Lara M. Gomez, MS , Prevention and Access to Care and Treatment (PACT) Project, Dorchester, MA
Isaac Kastenbaum , Prevention and Access to Care and Treatment (PACT) Project, Dorchester, MA
Audrey Kalmus, MPH , Harvard Medical School, Boston, MA
Patricia Spellman , Harvard School of Public Health, FXB Center for Health and Human Rights, Boston, MA
Heidi Behforouz, MD , Department of Medicine/Division of Social Medicine and Health Inequalities, Brigham and Women's Hospital, Boston, MA
Background Through a cadre of appropriately trained and supervised community health workers (CHWs), The PACT project collaborates with providers to provide holistic, individually-tailored, and culturally-appropriate home-based services to marginalized individuals living with HIV/AIDS who repeatedly fail standard care.
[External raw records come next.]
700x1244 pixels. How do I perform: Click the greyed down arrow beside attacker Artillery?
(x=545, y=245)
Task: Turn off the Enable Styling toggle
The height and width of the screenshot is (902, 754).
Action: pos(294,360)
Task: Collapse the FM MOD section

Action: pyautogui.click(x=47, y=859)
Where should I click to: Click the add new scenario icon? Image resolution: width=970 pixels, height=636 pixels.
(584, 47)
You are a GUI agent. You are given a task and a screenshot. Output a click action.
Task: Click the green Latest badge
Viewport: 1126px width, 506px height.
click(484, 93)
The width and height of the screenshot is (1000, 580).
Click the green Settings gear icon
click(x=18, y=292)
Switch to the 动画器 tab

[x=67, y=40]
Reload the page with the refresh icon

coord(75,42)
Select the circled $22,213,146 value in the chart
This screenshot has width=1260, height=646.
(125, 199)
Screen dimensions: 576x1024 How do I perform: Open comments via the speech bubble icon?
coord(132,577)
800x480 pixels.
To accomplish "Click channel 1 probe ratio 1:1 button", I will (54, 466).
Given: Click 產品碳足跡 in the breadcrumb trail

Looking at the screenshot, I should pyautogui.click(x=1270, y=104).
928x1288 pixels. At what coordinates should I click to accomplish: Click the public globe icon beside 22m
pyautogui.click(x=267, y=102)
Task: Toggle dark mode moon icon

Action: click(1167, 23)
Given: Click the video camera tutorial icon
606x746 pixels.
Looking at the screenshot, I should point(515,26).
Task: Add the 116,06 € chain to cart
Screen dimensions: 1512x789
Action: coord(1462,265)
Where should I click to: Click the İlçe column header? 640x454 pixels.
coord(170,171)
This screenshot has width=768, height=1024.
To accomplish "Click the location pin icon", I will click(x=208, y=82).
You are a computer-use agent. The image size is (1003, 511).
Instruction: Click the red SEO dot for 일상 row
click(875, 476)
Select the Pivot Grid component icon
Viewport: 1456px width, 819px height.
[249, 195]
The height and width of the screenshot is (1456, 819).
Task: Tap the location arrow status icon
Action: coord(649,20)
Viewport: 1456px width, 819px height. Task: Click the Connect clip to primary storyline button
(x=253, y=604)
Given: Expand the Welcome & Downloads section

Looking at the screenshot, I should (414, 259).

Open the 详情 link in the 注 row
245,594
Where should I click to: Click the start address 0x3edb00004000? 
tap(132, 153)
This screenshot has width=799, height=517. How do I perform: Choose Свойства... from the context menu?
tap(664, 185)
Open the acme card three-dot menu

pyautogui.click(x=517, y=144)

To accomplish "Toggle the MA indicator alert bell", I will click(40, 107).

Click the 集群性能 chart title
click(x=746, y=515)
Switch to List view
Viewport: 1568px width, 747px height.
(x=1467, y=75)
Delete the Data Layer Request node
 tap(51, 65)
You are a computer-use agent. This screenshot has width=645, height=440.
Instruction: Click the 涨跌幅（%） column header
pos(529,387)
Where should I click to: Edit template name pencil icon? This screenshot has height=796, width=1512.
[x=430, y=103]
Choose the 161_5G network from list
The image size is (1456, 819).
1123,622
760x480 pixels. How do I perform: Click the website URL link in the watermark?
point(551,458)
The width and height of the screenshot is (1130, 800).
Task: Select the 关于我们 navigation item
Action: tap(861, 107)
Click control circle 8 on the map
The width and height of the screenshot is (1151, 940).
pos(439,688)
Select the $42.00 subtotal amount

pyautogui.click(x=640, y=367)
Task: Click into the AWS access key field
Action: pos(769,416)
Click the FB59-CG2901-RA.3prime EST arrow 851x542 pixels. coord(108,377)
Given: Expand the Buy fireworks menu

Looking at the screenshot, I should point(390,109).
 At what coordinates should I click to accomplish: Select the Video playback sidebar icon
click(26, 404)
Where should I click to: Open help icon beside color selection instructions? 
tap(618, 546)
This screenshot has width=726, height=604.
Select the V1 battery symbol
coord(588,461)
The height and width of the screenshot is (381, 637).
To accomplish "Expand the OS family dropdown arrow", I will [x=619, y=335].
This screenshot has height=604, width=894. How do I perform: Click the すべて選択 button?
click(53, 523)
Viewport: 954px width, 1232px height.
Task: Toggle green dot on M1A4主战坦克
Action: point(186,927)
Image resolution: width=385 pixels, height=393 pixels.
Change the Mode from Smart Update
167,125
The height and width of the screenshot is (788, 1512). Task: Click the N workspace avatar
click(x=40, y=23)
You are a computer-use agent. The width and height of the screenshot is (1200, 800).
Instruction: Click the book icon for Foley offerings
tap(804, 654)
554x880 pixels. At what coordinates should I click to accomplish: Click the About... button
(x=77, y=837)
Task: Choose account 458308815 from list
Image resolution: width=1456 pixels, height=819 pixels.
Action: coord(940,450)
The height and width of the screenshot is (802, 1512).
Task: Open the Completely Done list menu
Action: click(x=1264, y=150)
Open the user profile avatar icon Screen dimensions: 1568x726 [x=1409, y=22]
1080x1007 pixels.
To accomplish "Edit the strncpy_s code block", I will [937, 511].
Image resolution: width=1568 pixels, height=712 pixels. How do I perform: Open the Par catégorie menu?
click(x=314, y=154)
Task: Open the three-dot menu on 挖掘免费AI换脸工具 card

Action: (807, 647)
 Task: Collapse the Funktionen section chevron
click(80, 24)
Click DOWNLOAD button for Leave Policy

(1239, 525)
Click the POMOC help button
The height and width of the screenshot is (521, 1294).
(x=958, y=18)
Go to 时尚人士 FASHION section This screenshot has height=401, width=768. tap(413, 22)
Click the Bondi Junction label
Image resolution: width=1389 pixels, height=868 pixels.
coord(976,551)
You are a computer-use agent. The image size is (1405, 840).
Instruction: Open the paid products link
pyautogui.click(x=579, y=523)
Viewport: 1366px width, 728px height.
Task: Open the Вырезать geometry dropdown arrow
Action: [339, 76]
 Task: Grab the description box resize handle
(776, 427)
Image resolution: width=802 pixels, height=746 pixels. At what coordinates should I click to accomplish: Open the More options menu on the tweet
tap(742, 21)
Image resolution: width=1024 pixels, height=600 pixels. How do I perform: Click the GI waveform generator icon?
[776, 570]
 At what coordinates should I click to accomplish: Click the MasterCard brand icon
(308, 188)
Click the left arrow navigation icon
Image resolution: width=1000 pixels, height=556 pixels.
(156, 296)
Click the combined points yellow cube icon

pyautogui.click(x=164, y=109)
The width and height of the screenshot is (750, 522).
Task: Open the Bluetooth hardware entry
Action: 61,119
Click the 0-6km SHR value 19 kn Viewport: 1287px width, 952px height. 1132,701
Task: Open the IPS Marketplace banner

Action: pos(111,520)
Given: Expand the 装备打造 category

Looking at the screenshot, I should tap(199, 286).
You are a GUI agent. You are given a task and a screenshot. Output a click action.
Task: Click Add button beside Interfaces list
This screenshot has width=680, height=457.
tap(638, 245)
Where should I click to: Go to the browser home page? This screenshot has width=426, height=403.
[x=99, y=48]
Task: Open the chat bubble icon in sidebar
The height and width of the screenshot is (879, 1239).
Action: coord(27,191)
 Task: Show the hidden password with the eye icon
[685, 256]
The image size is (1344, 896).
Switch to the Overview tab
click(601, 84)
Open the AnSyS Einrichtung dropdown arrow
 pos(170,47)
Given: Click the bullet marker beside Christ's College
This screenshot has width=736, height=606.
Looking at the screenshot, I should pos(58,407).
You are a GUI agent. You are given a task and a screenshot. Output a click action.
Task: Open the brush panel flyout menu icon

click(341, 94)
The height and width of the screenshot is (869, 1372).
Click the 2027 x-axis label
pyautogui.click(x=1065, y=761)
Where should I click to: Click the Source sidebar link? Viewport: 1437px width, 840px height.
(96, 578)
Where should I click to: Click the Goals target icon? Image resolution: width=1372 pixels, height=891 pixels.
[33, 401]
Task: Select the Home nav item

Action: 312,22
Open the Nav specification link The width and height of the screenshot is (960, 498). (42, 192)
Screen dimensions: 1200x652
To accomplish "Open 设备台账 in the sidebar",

Methods We conducted a pilot analysis of Medicaid claims data to ascertain cost savings as a result of the intervention. This includes 4 years of Medicaid medical expenditures for 16 patients to compare 2 years pre- vs. 2 years post- enrollment by major provider category: inpatient, outpatient, pharmacy, therapy and other. Patients considered received PACT services for a minimum of 12 months. Findings In addition to a majority of patients maintaining (52%) or improving (48%) their CD4 counts at 24 months, there is evidence of a decrease (-2.4%) in costs after the second year relative to the 12 months previous to the intervention. This means an overall 19.5% savings for the second year vs. the projected expenses for that year if the intervention had not been in place (assuming an 8% annual growth rate in overall Medicaid expenditures). A 40% decrease in inpatient services and a 30% increase in pharmacy costs, evidence of improved adherence, were also demonstrated. Interpretation The PACT model has the potential to empower patients to manage their HIV, improving clinical outcomes and optimizing healthcare utilization for one of the highest-cost populations served by Medicaid. Serving as a critical link between communities and the healthcare system, CHWs reduce reliance on costly medical services for episodes of acute, preventable illness.

Learning Areas:
Chronic disease management and prevention
Conduct evaluation related to programs, research, and other areas of practice

Learning Objectives:
Analyze the relationship between alternative care models for HIV/AIDS in marginalized communities and system cost Discuss the role of community health workers in HIV/AIDS interventions Describe the functioning of a multidisciplinary care team in preventing unnecessary hospitalizations and ER use

Keywords: HIV/AIDS, Cost Issues

Presenting author's disclosure statement:

Qualified on the content I am responsible for because: I am the Research Manager at the PACT Project, and as such oversee all data collection and analysis activities for the Health Promotion, DOT and Diabetes programs at PACT.
Any relevant financial relationships? No

I agree to comply with the American Public Health Association Conflict of Interest and Commercial Support Guidelines, and to disclose to the participants any off-label or experimental uses of a commercial product or service discussed in my presentation.